El-Aswani notes that the new preachers lack proper academic training in religious sciences and rely on their own machinations of persuasion and personal appeal. Like politicians, they also rely on exciting religious feelings "and this climaxes when the preacher starts weeping and makes the audience weep in fear of God," as he aptly put it. It is reminiscent of the crude Commedia dell'arte.

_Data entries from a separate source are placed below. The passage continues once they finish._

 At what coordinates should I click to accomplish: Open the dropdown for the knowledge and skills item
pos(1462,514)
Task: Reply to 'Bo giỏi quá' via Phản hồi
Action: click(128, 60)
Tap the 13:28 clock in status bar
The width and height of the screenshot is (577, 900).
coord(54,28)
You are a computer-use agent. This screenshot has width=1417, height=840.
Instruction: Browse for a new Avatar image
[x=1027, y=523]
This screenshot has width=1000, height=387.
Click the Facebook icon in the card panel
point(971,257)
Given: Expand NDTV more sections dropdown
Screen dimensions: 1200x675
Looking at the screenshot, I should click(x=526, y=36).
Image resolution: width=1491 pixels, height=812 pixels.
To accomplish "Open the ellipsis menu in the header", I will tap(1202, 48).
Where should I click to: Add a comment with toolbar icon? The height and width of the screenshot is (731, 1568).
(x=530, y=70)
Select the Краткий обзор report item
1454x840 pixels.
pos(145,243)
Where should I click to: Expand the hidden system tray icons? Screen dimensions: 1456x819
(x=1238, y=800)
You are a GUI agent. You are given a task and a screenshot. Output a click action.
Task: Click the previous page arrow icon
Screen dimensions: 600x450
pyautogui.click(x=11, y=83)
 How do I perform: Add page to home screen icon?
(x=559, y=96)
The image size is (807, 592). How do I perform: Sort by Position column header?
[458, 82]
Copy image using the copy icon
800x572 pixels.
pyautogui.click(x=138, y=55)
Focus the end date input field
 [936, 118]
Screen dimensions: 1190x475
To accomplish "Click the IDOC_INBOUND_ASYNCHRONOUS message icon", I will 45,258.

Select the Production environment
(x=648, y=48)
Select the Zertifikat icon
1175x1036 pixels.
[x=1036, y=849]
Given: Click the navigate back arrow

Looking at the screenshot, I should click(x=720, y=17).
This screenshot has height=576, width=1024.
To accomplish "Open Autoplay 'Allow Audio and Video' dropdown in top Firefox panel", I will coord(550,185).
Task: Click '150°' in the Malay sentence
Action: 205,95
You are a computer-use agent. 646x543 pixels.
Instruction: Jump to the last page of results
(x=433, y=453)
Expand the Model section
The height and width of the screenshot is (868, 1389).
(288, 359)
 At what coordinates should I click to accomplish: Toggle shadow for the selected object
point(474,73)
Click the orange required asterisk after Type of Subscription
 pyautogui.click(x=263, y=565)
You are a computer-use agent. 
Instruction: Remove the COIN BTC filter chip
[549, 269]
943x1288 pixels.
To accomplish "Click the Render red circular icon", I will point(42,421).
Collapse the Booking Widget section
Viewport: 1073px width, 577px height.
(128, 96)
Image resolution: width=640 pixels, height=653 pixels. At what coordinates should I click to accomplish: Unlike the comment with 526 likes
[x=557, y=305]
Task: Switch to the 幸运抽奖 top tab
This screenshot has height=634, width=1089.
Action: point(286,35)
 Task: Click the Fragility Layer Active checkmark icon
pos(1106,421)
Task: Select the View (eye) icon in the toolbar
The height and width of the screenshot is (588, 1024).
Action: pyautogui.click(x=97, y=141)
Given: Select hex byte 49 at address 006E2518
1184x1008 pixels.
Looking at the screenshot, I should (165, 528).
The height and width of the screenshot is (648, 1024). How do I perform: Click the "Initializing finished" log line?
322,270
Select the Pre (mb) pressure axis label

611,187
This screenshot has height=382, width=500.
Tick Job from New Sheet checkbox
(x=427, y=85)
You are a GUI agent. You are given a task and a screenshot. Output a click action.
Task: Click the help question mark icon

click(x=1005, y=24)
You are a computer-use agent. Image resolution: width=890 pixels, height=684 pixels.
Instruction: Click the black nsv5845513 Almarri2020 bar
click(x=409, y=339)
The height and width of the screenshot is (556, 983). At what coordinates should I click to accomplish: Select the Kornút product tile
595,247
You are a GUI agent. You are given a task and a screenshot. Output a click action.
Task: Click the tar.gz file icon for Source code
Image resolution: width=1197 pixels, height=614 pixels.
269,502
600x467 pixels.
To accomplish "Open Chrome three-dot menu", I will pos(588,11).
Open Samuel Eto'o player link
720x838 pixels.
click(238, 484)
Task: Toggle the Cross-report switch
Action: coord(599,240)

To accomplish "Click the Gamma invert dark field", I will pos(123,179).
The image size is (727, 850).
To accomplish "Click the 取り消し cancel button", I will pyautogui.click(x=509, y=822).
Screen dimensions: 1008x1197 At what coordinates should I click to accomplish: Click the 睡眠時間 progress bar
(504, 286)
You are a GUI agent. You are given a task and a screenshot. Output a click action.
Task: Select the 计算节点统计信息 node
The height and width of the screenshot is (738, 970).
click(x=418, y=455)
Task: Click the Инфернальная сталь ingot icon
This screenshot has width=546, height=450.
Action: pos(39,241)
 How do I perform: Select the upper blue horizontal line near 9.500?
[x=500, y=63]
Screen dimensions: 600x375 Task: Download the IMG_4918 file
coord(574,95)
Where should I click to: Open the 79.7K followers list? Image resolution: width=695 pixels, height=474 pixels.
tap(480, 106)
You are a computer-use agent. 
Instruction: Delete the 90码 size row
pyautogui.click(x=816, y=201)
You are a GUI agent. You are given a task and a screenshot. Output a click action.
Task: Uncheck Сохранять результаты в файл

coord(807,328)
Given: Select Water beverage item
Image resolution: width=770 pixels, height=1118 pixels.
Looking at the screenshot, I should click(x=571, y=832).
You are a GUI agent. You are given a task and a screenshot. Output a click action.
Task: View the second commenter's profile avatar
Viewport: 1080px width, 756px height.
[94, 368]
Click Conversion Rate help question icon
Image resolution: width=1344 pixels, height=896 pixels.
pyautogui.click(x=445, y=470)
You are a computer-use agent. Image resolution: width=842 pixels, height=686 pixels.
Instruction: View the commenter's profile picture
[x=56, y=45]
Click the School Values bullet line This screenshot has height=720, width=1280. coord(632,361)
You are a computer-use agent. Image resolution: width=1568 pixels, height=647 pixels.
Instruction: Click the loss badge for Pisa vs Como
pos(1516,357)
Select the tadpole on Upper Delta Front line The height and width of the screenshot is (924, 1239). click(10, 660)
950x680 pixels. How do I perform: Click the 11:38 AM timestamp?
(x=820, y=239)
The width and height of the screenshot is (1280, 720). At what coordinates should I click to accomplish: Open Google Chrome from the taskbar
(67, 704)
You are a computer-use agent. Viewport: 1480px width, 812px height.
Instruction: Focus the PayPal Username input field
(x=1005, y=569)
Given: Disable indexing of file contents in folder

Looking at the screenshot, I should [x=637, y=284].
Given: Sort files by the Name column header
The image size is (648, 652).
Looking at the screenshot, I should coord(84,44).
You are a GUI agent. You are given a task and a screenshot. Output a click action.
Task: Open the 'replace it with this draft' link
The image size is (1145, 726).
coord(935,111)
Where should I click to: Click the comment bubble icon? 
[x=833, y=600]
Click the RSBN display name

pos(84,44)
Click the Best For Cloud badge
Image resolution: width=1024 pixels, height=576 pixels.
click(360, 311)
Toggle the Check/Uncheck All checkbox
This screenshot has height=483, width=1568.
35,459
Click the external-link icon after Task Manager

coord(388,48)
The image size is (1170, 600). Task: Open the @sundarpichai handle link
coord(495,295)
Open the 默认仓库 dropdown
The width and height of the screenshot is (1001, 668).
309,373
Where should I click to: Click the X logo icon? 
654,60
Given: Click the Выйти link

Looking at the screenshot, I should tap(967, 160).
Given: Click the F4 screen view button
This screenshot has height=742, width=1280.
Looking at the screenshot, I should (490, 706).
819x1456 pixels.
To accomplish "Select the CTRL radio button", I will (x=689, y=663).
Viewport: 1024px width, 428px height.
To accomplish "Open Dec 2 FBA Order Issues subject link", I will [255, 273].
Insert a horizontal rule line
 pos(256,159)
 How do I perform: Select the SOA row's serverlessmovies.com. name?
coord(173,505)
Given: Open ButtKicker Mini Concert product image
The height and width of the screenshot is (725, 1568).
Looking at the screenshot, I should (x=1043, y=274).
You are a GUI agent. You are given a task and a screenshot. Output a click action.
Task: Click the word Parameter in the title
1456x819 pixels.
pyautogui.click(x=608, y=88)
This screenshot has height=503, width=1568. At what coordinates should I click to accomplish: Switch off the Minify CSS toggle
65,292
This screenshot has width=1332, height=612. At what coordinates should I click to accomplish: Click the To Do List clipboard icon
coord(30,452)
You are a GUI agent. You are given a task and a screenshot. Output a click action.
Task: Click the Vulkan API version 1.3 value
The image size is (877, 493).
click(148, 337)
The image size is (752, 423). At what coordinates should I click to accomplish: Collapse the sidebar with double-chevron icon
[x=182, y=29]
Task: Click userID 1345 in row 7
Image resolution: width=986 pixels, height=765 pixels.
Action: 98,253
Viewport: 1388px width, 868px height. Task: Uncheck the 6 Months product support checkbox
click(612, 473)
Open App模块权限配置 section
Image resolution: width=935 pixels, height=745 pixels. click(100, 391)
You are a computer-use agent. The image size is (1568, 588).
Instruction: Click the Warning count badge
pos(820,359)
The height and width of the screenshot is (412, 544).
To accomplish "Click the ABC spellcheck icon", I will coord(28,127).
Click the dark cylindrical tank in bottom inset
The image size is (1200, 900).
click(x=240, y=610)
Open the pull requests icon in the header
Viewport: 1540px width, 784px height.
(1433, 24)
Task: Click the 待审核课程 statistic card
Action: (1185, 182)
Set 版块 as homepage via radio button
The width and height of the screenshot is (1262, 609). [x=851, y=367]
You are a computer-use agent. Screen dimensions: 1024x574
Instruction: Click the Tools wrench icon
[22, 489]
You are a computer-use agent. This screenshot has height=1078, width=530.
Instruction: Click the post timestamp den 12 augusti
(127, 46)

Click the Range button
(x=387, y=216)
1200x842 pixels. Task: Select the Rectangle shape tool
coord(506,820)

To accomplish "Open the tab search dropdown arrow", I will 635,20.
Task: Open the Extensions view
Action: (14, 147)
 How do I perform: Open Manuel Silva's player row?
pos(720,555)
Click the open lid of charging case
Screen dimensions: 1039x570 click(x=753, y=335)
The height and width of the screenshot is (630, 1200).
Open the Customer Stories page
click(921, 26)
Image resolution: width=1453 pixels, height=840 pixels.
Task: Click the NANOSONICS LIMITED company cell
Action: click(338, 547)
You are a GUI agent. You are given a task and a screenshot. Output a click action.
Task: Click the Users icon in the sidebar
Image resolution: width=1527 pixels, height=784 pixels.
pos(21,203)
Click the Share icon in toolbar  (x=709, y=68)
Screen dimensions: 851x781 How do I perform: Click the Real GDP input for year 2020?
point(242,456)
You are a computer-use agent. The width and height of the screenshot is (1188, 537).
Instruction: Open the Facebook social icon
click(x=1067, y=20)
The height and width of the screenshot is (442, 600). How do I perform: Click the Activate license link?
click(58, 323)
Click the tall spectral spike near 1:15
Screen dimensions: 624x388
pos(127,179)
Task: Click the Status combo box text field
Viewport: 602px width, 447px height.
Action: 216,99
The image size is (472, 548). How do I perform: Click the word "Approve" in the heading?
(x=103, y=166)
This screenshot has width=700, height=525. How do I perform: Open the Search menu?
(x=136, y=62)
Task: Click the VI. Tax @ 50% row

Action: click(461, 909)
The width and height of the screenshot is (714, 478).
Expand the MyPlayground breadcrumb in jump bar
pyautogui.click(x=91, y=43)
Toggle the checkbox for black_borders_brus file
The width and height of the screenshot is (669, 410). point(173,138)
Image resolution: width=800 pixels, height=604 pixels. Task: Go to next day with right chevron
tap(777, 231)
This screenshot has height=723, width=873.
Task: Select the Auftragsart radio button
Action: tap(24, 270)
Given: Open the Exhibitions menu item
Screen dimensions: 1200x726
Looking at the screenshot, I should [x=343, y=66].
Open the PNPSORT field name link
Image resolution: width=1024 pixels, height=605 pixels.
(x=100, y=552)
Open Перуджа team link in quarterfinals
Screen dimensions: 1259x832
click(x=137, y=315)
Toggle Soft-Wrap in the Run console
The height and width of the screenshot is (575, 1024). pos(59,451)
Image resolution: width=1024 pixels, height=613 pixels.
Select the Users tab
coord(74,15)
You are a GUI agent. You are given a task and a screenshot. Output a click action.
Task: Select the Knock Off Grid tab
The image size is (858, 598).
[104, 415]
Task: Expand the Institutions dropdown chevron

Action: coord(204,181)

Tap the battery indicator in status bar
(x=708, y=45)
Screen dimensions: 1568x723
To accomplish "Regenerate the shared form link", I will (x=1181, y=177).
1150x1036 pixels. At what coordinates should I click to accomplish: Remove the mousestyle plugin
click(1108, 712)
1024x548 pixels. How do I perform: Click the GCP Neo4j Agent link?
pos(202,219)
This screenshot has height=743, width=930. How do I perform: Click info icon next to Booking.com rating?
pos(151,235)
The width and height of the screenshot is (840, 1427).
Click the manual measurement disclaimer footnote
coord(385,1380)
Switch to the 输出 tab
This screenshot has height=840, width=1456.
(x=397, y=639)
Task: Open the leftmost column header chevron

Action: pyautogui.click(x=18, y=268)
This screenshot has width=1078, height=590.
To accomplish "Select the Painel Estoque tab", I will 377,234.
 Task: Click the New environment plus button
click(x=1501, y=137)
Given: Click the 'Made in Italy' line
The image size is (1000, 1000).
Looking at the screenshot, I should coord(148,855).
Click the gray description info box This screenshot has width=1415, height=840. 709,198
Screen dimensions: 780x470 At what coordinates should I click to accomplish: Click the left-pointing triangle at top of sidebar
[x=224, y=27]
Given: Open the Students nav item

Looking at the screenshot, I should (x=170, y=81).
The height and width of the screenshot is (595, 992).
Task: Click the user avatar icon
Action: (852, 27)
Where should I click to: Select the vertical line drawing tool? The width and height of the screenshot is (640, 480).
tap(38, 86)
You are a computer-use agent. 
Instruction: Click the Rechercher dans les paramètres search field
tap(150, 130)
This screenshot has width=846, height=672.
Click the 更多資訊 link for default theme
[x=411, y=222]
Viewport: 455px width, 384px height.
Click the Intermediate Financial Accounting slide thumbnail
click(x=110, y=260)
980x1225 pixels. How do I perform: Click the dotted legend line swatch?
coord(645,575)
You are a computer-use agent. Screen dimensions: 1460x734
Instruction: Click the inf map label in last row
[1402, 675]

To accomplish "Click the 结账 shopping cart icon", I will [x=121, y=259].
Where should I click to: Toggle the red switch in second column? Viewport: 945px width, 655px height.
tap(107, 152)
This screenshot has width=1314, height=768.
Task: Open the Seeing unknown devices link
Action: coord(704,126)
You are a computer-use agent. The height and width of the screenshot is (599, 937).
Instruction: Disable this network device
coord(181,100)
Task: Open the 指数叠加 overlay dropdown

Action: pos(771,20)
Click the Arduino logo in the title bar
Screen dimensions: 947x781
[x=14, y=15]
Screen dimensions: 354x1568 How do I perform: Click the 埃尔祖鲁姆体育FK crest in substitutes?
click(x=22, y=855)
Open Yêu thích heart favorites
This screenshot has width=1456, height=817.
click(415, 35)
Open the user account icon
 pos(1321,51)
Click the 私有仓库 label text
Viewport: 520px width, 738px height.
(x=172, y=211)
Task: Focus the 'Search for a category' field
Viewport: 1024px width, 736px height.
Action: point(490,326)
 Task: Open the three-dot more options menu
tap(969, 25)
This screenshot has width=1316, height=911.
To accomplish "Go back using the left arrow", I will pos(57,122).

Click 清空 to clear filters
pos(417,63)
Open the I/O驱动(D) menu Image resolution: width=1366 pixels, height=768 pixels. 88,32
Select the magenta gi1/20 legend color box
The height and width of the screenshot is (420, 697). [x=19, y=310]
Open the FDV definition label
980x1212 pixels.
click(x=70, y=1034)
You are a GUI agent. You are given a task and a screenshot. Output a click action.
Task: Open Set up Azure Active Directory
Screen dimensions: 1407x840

The award-winning writer is equally dismissive of the political position of the Coptic Christian Church. "For years I worked in the same clinic as a Coptic dentist and we quickly became friends. He was a good man, honest and was completely detached from public affairs and was not aware of most political events. Then the last elections came round and I was surprised to find him away from work. When I asked him why, he said that he had gone to vote for Mubarak. I thought that strange and I asked him why since elections were rigged. After a brief pause, he answered with his usual candour, that the Church asked him to vote for the ex-president and they organised buses to take the parishioners to the polling stations. So it became clear that the Coptic Church endorsed the idea that Mubarak's son, Gamal, should have inherited the presidency."
El-Aswani, however, on a more upbeat note, referred to the symbolic appearance of Sheikh Youssef El-Qaradawi when he preached the Friday sermon to millions during Friday prayers in Tahrir Square 18 February. This was an unprecedented event. The former mufti of Qatar and a distinguished Egyptian Islamist preacher widely respected throughout the Muslim world, like his secular counterpart Heikal long banned from addressing his compatriots, El-Qaradawi spoke in conciliatory tones about the solidarity of the Egyptian people in face of repression.
El-Qaradawi praised columnist and political commentator Ahmed Ragab who described how a Christian woman poured water for a Muslim to perform ablutions before prayer. "This was a thrilling experience for us all," said El-Aswani quoting El-Qaradawi.